Collected data entries

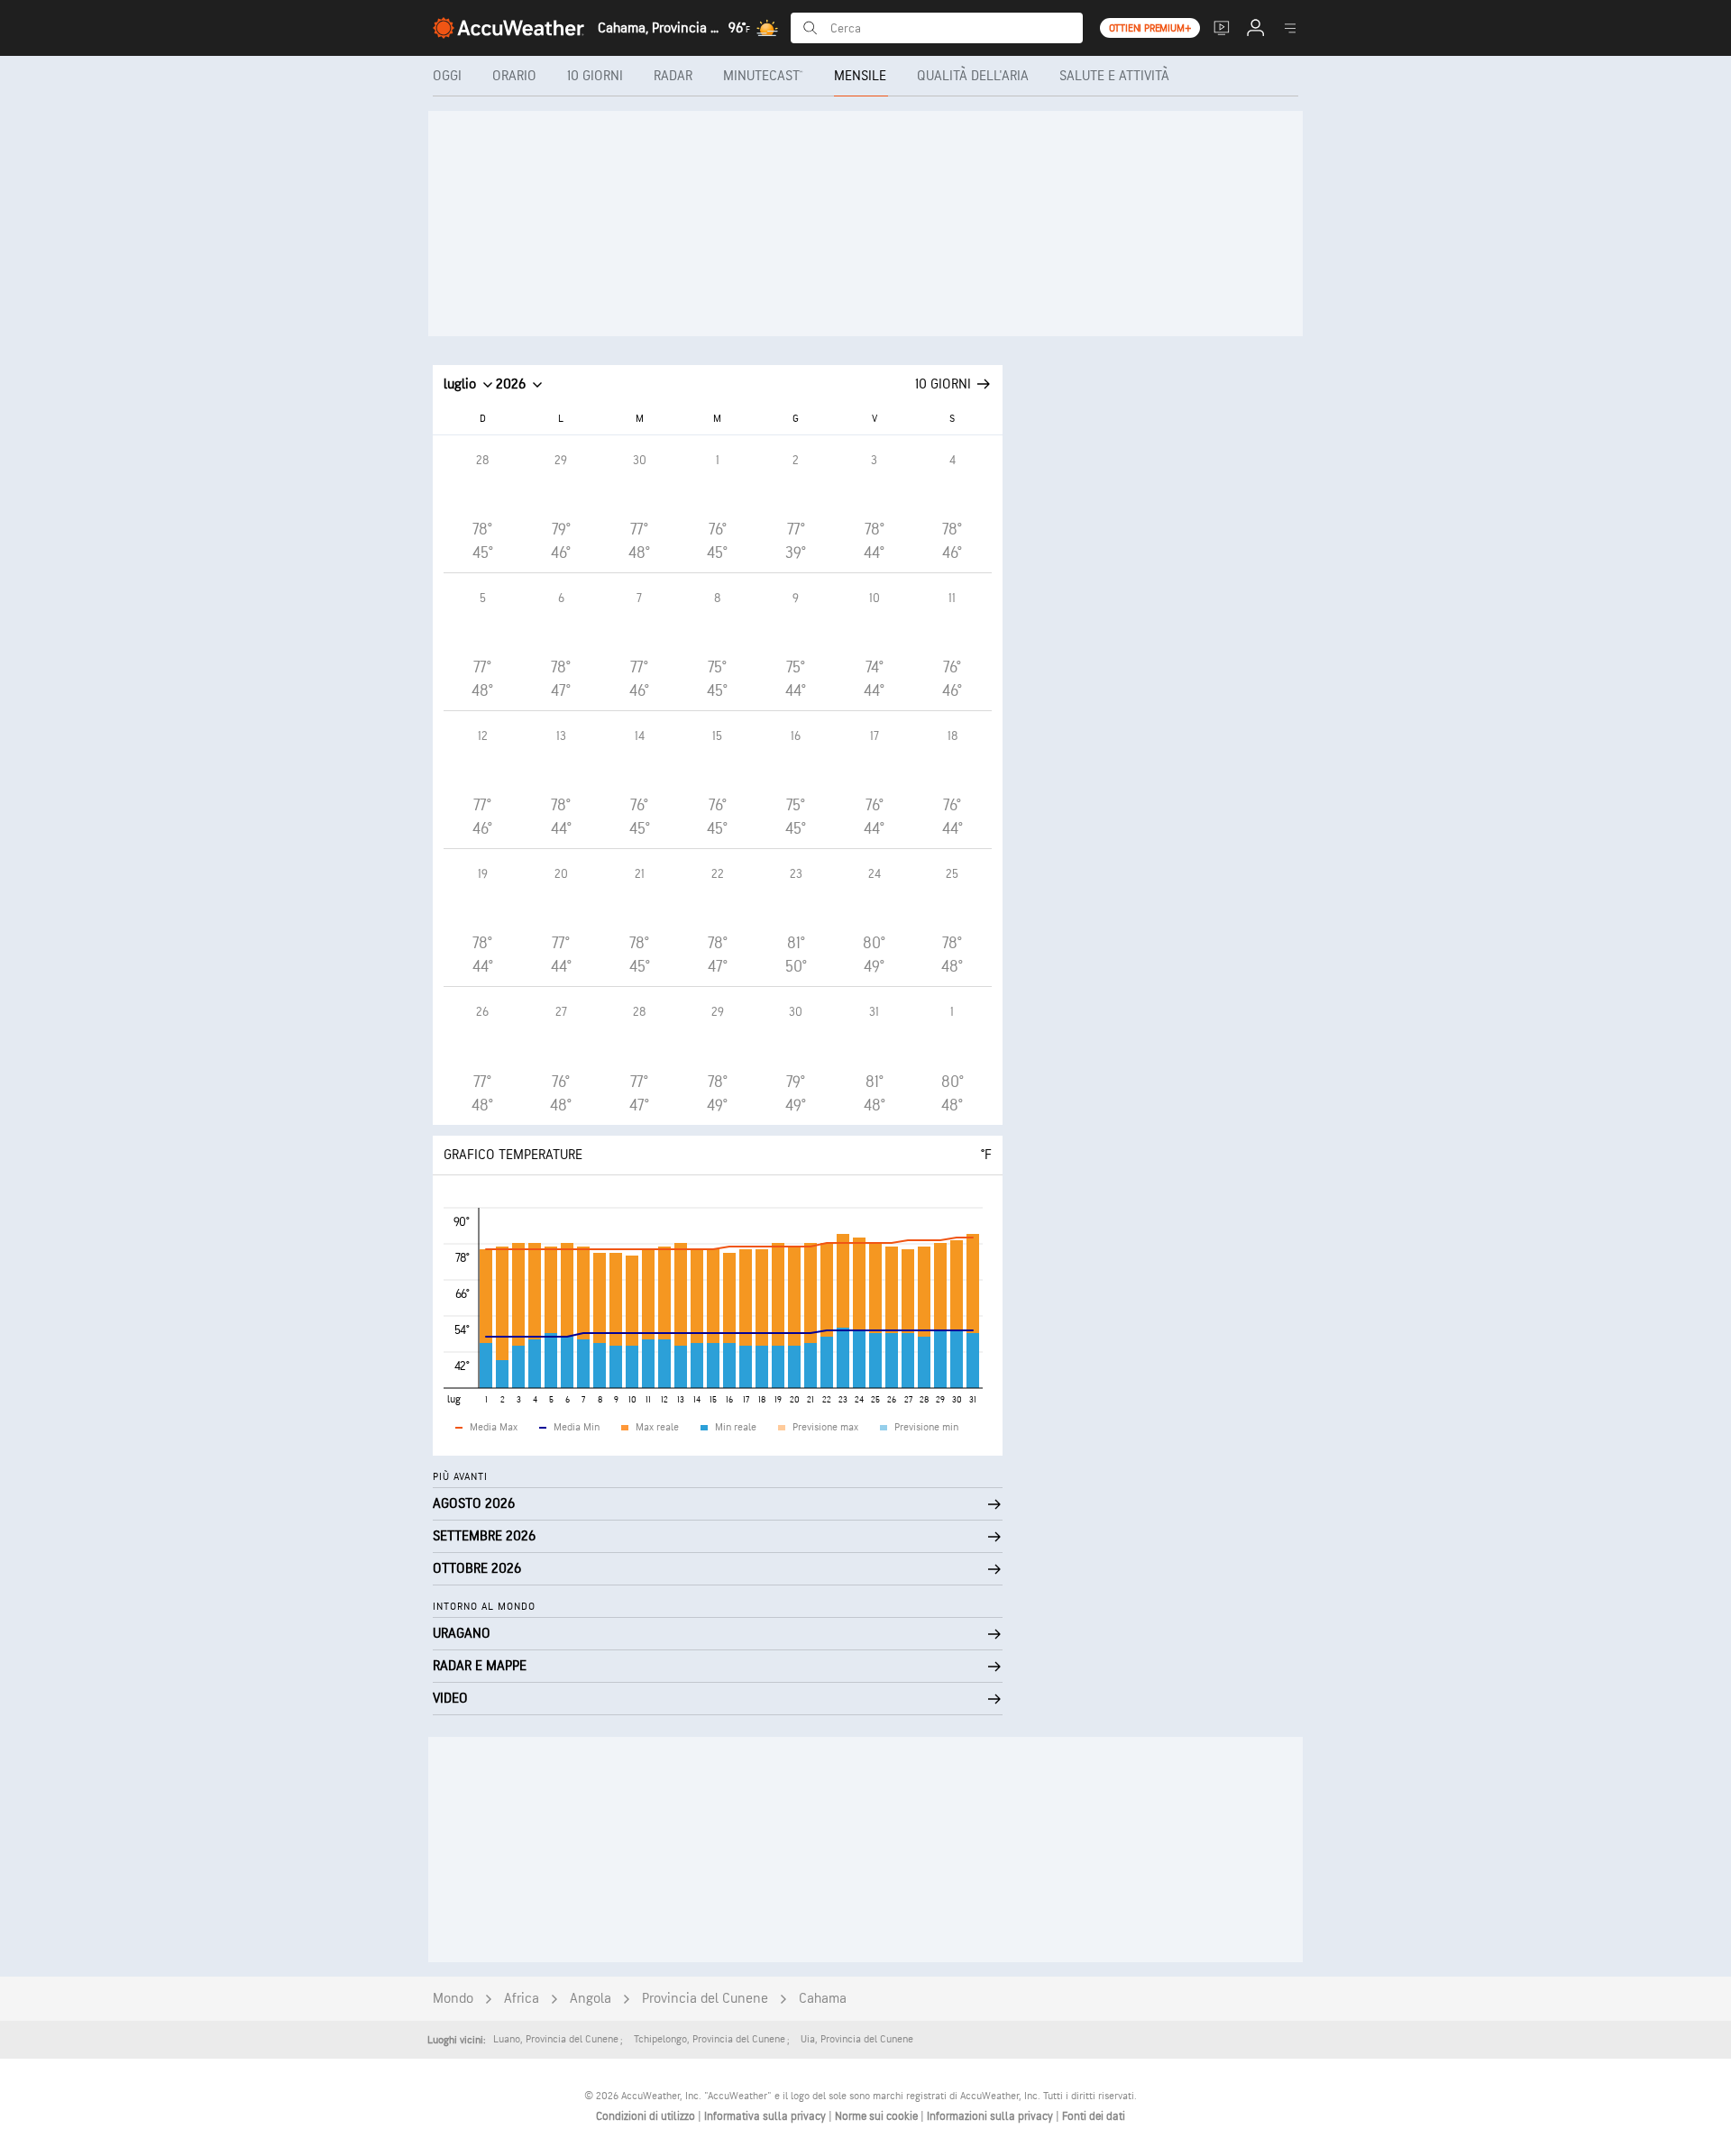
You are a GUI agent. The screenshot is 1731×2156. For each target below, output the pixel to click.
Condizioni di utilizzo (647, 2116)
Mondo (453, 1998)
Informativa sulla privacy (766, 2116)
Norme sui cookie (877, 2116)
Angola (590, 1998)
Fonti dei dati (1093, 2116)
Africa (521, 1998)
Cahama (823, 1998)
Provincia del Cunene (705, 1998)
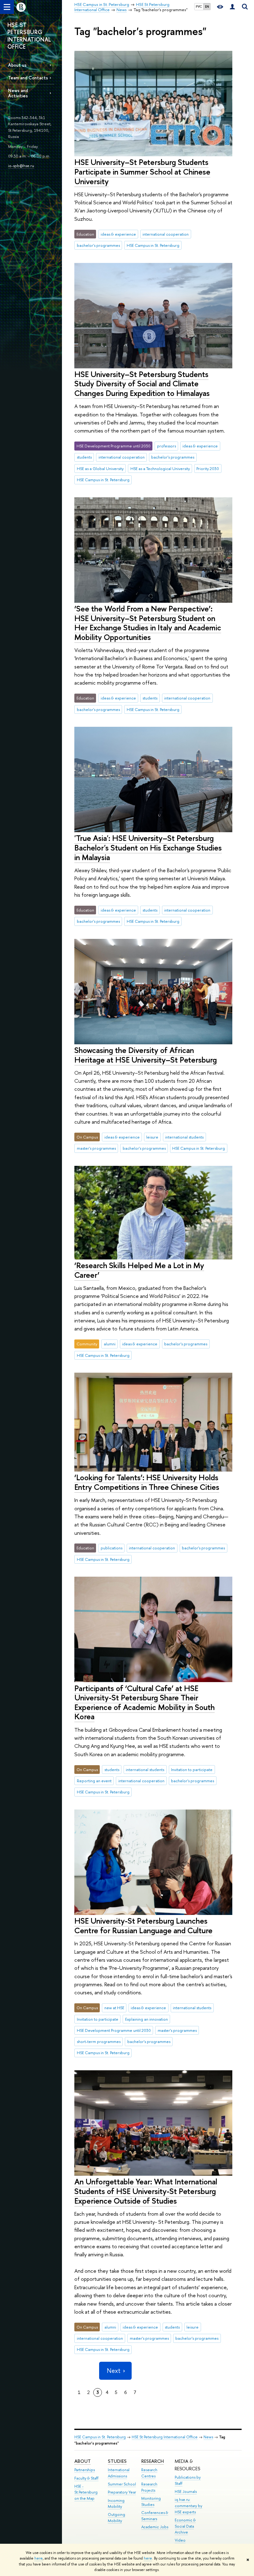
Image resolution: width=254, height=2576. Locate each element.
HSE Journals (186, 2491)
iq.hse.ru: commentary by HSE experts (188, 2506)
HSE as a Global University (100, 468)
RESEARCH (152, 2461)
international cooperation (165, 234)
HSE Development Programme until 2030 (114, 2030)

YOUR TASK:
Your answer should be a single number: the count of lines above that contain the word "each".

SOLUTION:
2